In our experiment, the transient expression of the PsSTS and PsPMT genes in tobacco resulted in no production of pinosylvin stilbenes. The same result was obtained for the transient expression of the PsbHLH1 in tobacco. Like in our study, no pinosylvin stilbene was produced when the Pinus sylvestris STS gene was overexpressed in poplar (Seppänen et al., 2004). Seppänen et al. (2004) suggested that the failure of stilbene synthesis by heterologous expression of the P. sylvestris STS gene in poplar may occur by restriction of the cinnamoyl-CoA supply or metabolic channeling. Moreover, the overexpression of pinosylvin synthase genes (PjSTS1a, PjSTS2, or PjSTS3) derived from the coniferous tree (Picea jezoensis) in transgenic calli of grape plants resulted in the production of resveratrol-related stilbenes but not pinosylvin stilbenes (Suprun et al., 2020). Tobacco plants do not produce stilbenes such as pinosylvin or resveratrol, and may not harbor stilbene synthase genes. Thus, the lack of pinosylvin stilbenes during transient expression of PsbHLH1 in tobacco may be expected. However, in our study, coexpression of the PsbHLH1 gene together with the PsSTS and PsPMT genes in tobacco leaves resulted in the production of pinosylvin derivatives. The requirement of the PsbHLH1 gene for the production of PME in tobacco leaves by transient expression indicated that PsbHLH1 may play an important regulatory role in the biosynthesis of pinosylvin stilbenes. Analysis of the molecular mechanism of the PsbHLH1 protein may shed light on its regulatory role in PME and DPME biosynthesis.

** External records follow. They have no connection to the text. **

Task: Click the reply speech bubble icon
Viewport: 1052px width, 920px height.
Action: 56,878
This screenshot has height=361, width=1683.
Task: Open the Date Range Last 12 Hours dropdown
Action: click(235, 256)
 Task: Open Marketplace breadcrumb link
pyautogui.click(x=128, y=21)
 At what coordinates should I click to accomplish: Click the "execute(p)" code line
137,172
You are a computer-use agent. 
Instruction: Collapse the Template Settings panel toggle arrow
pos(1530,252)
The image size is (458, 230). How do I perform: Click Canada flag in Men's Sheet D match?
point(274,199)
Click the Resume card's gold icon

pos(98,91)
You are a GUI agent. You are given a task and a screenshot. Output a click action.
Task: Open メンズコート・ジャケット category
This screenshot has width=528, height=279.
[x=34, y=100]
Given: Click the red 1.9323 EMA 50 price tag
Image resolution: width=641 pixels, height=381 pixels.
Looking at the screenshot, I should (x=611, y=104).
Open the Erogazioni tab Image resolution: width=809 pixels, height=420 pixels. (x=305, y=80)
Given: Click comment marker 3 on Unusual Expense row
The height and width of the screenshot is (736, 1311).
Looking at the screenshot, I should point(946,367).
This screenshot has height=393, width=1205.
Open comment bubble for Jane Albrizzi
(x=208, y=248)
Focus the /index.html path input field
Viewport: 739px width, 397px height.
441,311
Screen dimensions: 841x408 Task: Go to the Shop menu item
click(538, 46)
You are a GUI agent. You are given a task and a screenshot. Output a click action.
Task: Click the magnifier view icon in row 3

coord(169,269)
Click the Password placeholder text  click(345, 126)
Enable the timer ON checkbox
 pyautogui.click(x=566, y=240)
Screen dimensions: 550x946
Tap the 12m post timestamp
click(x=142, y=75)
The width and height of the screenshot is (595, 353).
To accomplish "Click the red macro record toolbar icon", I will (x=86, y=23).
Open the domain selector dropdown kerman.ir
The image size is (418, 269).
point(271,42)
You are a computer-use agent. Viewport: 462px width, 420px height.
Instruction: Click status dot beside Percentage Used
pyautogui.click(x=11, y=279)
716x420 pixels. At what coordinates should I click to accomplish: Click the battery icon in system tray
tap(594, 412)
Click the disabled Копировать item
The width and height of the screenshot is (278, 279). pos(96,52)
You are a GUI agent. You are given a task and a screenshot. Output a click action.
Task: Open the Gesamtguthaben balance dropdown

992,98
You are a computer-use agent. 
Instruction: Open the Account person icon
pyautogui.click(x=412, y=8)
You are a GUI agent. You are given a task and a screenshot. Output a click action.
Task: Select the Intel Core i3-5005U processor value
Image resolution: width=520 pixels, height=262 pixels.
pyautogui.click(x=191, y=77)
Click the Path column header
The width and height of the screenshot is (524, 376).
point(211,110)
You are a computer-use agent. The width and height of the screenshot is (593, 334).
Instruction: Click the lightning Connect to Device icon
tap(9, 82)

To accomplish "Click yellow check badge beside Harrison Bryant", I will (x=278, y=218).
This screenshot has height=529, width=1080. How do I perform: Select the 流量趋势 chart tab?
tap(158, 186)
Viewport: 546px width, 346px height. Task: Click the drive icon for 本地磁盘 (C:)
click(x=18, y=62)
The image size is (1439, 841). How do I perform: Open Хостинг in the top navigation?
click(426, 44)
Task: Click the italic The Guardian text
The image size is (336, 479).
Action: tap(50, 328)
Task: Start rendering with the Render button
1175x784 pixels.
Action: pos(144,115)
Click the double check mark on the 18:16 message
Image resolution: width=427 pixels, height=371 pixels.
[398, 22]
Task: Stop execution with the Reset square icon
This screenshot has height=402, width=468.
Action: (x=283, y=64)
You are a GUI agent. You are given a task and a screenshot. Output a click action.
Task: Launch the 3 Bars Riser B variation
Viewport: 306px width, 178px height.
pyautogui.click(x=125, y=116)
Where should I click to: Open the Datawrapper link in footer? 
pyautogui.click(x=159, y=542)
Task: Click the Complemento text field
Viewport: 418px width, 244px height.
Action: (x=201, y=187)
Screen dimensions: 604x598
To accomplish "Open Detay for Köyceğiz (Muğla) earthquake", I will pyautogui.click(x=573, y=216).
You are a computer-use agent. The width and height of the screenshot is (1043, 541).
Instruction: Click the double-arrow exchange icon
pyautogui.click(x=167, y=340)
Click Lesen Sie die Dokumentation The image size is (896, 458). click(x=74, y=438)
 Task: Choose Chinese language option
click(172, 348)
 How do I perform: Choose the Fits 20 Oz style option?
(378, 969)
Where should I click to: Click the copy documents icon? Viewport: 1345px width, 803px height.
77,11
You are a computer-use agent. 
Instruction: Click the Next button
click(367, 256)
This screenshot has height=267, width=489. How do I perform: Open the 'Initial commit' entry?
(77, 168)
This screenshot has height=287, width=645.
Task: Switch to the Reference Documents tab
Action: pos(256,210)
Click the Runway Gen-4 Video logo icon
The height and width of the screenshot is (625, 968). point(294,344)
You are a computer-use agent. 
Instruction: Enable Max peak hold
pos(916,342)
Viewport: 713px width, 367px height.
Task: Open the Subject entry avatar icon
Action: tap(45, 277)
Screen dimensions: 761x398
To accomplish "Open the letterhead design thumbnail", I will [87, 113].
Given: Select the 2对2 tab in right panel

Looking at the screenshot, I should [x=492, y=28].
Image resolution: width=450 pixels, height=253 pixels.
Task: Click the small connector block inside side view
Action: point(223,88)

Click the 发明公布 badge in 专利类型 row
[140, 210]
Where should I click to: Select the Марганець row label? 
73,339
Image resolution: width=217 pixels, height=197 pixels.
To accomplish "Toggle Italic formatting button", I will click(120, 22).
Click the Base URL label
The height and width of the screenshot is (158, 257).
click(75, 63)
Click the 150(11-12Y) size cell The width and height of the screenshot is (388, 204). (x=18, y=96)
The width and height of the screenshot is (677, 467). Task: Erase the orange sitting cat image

In conclusion, although the two genes, PsSTS and PsPMT, are known to be key players in pinosylvin stilbene biosynthesis, the overexpression of these two genes did not result in either PME in either P. koraiensis callus or tobacco leaves, but additional expression of PsbHLH1 successfully induced pinosylvin stilbene production. These results indicate that PsbHLH1 is an important TF for pinosylvin stilbene biosynthesis, and our study is the first to report the production of pinosylvin stilbene using plant genetic engineering technology. These findings suggest that introducing the PsbHLH1 gene into PWN-susceptible pine species will increase the amount of pinosylvin stilbene compounds, which are highly toxic to PWN, and thus increase its resistance to PWN.